At WCAIR we believe public engagement is a key priority for researchers.
Q: How do we help the science community and general public understand each other better?
A: Going back to David Attenborough, it does help to have some wonderful science communicators in the media, and I think as scientists we can all learn to do a better job of speaking, in a jargon-free way, about what we do and why it’s exciting.
Q: How do we encourage people from communities where there a few science role models to train as scientists?

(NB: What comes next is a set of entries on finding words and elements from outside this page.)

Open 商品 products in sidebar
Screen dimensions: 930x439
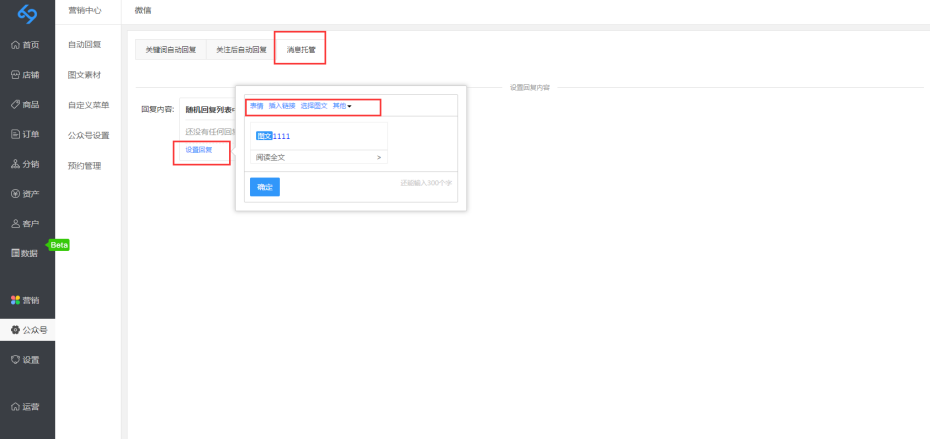[27, 104]
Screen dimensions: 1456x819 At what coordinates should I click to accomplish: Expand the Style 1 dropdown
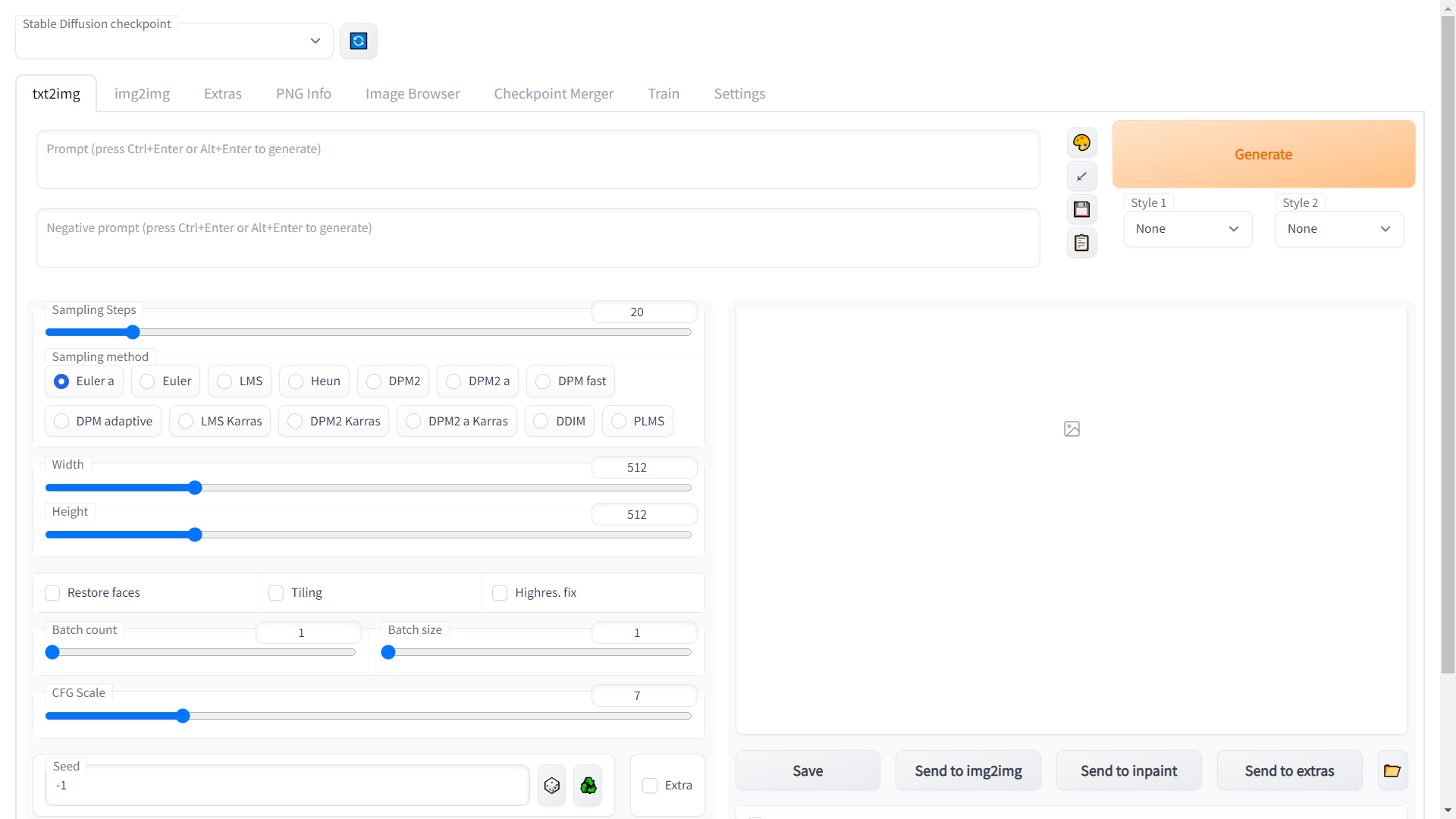[x=1188, y=229]
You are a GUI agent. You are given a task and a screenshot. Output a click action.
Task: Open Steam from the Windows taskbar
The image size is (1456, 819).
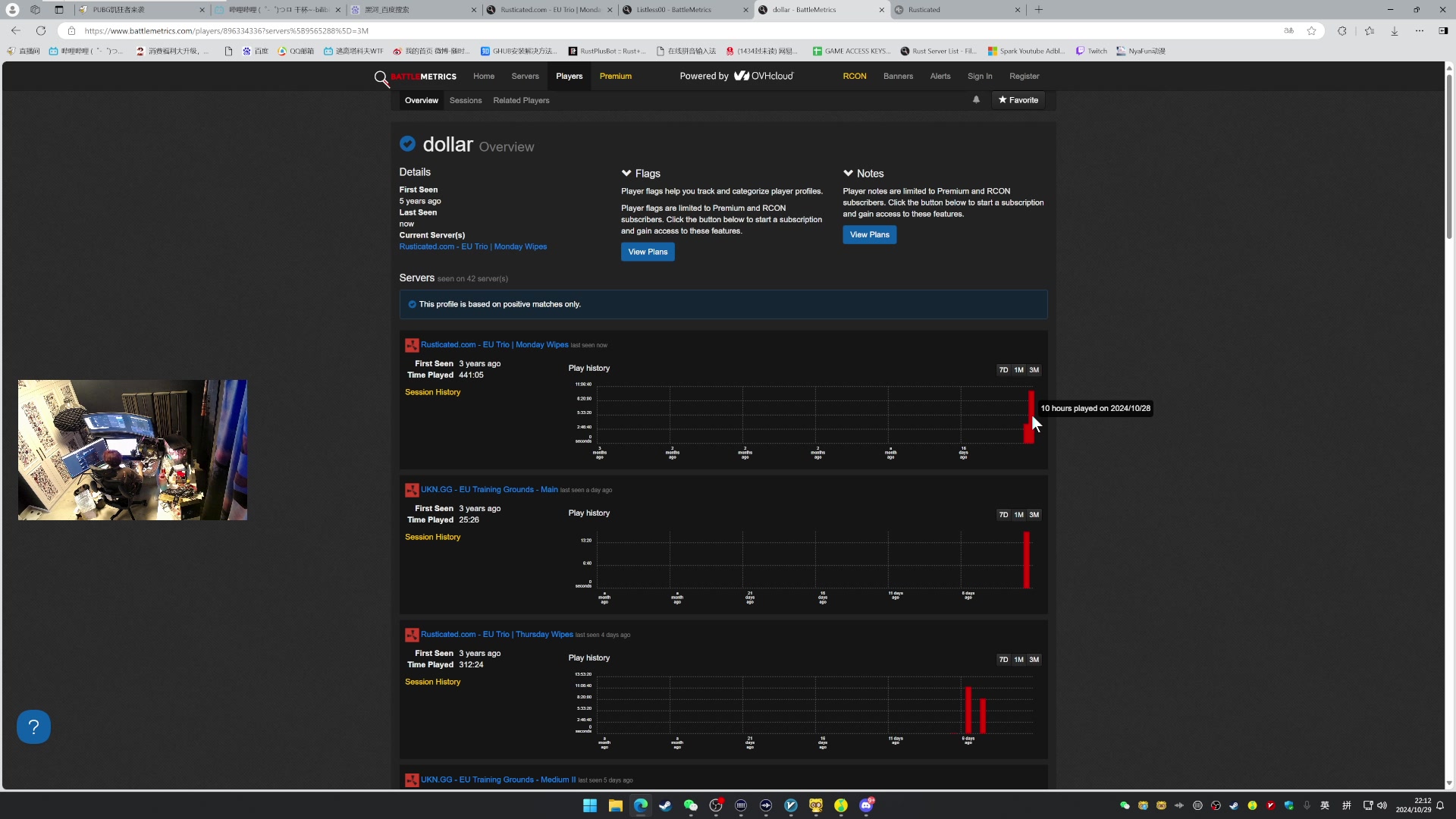[x=665, y=805]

A: Perhaps demystifying what scientists actually do might help, starting in school but also at the undergraduate level. Spending a week in a real lab, not a practical class. It’s easier to imagine yourself doing something once you know what that something really is.
Q: What do you think scientists need to learn from the public?
A: What are the problems that need solutions, what are the unmet needs.
Q: Is there a science/natural world fact or concept (maybe) from another scientific field which excites/astounds you or blows your mind?
A: I just learnt yesterday (watching Richard Osman’s House of Games no less) that the human body has 60,000 miles of blood vessels. I was way off.
Grew Up: Malaysia (kid), Singapore (teenager), Melbourne (late teens), after that in theory I’m an adult.
Favourite Book: It has to be The Hitchiker’s Guide to the Galaxy, and probably anything by David Mitchell (the writer).
Favourite Film: Moneyball.
Favourite Box Set binge: I know I’m not alone here, but The West Wing
Favourite thing to do at the weekend: I’ll watch almost any sport – football, cricket, baseball, whatever is in season.
Desert Island Luxury: A towel (see Q2).
Which record would you save from the incoming Tay tide: I only have five actual records. Under those circumstances, Closing Time by Tom Waits seems appropriate.